## Extract provided:
* begin *

Google Cloud Self-Paced Labs

Overview

This lab uses the Modular NAT Gateway on Compute Engine for Terraform to automate creation of a NAT gateway managed instance group. You direct traffic from the instances by using tag-based routing, although only instances with matching tags use the NAT gateway route.

Under normal circumstances, Kubernetes Engine nodes route all egress traffic through the internet gateway associated with their node cluster. The internet gateway connection, in turn, is defined by the Compute Engine network associated with the node cluster. Each node in the cluster has an ephemeral external IP address. When nodes are created and destroyed during autoscaling, new node IP addresses are allocated automatically.

The default gateway behavior works well under normal circumstances. However, you might want to modify how ephemeral external IP addresses are allocated in order to:

  • Provide a third-party service with a consistent external IP address.
  • Monitor and filter egress traffic out of the Kubernetes Engine cluster.

In this lab, you will learn how to:

  • Create a NAT gateway instance and configure its routing details for an existing Kubernetes Engine cluster.
  • Create a custom routing rule for the NAT gateway instance.

* end *

## What is asked:
(1) Give every bulleted line in the NAT gateway lab overview.
(2) Write the next part of the NAT gateway lab overview, starting after its last line.

## Stored records:
* begin *

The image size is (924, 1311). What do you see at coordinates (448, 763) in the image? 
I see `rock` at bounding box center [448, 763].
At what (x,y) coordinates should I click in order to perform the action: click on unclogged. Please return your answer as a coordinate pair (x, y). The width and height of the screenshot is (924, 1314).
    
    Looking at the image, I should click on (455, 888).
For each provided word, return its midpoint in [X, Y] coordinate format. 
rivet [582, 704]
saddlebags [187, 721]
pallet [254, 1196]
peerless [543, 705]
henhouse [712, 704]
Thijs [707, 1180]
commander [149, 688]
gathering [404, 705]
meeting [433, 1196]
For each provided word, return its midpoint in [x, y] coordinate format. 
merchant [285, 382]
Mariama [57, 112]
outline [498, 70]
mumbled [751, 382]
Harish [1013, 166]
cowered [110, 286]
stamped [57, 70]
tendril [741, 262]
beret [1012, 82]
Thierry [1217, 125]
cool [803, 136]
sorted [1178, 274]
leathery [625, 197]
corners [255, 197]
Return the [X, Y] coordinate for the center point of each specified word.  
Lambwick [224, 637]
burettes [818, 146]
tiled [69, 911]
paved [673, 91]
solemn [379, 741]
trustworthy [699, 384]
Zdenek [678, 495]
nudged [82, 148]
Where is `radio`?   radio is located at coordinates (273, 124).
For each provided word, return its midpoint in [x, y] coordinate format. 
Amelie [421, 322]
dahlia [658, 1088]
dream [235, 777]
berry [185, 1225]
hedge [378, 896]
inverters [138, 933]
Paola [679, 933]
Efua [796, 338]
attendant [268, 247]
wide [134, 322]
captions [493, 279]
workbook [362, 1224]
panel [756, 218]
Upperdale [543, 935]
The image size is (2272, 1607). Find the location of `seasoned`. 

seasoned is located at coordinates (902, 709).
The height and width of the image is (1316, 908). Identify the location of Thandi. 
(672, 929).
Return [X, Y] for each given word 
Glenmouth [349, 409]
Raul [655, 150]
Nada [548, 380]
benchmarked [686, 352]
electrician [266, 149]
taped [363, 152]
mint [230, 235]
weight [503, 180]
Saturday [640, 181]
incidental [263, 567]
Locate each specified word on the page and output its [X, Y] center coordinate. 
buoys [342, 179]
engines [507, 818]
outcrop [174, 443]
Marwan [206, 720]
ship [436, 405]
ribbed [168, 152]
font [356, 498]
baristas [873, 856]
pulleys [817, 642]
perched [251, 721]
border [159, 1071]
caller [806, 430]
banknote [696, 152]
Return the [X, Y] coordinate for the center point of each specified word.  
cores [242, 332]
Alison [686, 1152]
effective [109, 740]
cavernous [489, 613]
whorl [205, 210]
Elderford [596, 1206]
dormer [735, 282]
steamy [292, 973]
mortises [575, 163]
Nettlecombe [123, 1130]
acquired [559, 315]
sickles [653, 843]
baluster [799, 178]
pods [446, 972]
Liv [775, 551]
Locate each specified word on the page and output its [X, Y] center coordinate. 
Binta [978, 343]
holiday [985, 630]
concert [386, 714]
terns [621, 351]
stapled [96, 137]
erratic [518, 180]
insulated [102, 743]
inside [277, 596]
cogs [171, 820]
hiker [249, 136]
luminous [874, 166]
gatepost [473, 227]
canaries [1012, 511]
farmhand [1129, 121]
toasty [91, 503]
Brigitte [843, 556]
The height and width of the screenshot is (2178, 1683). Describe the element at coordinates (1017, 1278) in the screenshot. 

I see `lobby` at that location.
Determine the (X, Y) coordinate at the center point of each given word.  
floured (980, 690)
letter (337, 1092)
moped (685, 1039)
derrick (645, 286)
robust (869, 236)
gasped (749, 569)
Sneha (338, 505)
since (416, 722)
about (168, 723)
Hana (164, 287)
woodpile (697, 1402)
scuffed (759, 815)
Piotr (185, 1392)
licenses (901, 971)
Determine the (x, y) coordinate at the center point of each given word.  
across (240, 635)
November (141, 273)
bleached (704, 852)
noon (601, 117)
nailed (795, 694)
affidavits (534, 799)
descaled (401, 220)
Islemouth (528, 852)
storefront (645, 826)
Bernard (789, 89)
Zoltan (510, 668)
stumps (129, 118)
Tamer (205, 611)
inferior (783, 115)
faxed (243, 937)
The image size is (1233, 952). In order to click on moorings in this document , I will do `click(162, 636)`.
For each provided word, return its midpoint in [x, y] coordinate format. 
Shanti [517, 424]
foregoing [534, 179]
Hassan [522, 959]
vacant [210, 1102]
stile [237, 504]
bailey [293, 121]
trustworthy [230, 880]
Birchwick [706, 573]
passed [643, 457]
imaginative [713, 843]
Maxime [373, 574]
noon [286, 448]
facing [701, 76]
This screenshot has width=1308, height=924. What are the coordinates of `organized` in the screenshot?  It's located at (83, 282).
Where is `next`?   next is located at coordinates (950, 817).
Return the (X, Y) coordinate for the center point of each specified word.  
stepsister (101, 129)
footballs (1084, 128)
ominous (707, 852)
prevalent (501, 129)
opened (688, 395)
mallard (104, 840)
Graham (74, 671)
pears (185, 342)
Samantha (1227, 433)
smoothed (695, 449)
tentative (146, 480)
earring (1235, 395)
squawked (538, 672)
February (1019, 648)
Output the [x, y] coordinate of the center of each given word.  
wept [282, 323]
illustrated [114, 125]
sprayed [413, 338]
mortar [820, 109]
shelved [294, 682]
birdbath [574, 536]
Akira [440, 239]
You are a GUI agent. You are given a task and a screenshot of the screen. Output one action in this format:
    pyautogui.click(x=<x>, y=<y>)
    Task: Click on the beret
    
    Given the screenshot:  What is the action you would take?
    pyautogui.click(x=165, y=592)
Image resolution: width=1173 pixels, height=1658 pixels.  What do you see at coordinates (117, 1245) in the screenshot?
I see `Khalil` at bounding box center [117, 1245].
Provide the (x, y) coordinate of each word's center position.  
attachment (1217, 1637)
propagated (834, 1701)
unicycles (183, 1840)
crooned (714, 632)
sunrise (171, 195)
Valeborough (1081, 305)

* end *

## Answer list:
(1)
- Provide a third-party service with a consistent external IP address.
- Monitor and filter egress traffic out of the Kubernetes Engine cluster.
- Create a NAT gateway instance and configure its routing details for an existing Kubernetes Engine cluster.
- Create a custom routing rule for the NAT gateway instance.

(2)
The following diagram shows an overview of the architecture:

dd91182feb78ce53.png

Objectives

  • Use Terraform to create a NAT gateway instance.
  • Create an egress network routing rule for an existing Kubernetes Engine cluster.
  • Verify that outbound traffic from a pod is routed through the NAT gateway.

Setup

Before you click the Start Lab button

Note: Read these instructions.

Labs are timed and you cannot pause them. The timer, which starts when you click Start Lab, shows how long Google Cloud resources will be made available to you.

This Qwiklabs hands-on lab lets you do the lab activities yourself in a real cloud environment, not in a simulation or demo environment. It does so by giving you new, temporary credentials that you use to sign in and access Google Cloud for the duration of the lab.

What you need

To complete this lab, you need:

  • Access to a standard internet browser (Chrome browser recommended).
  • Time to complete the lab.
Note: If you already have your own personal Google Cloud account or project, do not use it for this lab. Note: If you are using a Pixelbook, open an Incognito window to run this lab.

How to start your lab and sign in to the Console

  1. Click the Start Lab button. If you need to pay for the lab, a pop-up opens for you to select your payment method. On the left is a panel populated with the temporary credentials that you must use for this lab.

    Credentials panel

  2. Copy the username, and then click Open Google Console. The lab spins up resources, and then opens another tab that shows the Choose an account page.

    Note: Open the tabs in separate windows, side-by-side.
  3. On the Choose an account page, click Use Another Account. The Sign in page opens.

    Choose an account dialog box with Use Another Account option highlighted

  4. Paste the username that you copied from the Connection Details panel. Then copy and paste the password.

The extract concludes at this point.